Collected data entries
[Start of Attachment]

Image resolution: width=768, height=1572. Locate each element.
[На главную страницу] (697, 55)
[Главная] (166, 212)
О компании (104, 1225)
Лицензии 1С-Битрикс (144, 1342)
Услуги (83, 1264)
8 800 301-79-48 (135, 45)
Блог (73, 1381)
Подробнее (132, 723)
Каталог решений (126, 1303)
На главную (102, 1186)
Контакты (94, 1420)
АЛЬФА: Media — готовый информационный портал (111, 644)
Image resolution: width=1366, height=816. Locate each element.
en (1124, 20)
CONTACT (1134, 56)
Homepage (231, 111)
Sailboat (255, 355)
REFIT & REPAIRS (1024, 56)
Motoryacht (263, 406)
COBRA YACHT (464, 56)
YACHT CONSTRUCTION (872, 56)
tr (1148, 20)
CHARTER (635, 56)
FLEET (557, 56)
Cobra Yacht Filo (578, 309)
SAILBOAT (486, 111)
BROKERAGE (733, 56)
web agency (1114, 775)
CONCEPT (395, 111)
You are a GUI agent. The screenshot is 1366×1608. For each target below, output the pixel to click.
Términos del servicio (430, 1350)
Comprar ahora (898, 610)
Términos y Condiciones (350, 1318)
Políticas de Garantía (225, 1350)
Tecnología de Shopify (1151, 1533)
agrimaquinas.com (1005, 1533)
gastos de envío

[End of Attachment]

* Problem description *
What is needed is a faithful transcription of every entry.

* Answer to this task *
Image resolution: width=768, height=1572. Locate each element.
[На главную страницу] (697, 55)
[Главная] (166, 212)
О компании (104, 1225)
Лицензии 1С-Битрикс (144, 1342)
Услуги (83, 1264)
8 800 301-79-48 (135, 45)
Блог (73, 1381)
Подробнее (132, 723)
Каталог решений (126, 1303)
На главную (102, 1186)
Контакты (94, 1420)
АЛЬФА: Media — готовый информационный портал (111, 644)
Image resolution: width=1366, height=816. Locate each element.
en (1124, 20)
CONTACT (1134, 56)
Homepage (231, 111)
Sailboat (255, 355)
REFIT & REPAIRS (1024, 56)
Motoryacht (263, 406)
COBRA YACHT (464, 56)
YACHT CONSTRUCTION (872, 56)
tr (1148, 20)
CHARTER (635, 56)
FLEET (557, 56)
Cobra Yacht Filo (578, 309)
SAILBOAT (486, 111)
BROKERAGE (733, 56)
web agency (1114, 775)
CONCEPT (395, 111)
You are a GUI agent. The screenshot is 1366×1608. For each target below, output the pixel to click.
Términos del servicio (430, 1350)
Comprar ahora (898, 610)
Términos y Condiciones (350, 1318)
Políticas de Garantía (225, 1350)
Tecnología de Shopify (1151, 1533)
agrimaquinas.com (1005, 1533)
gastos de envío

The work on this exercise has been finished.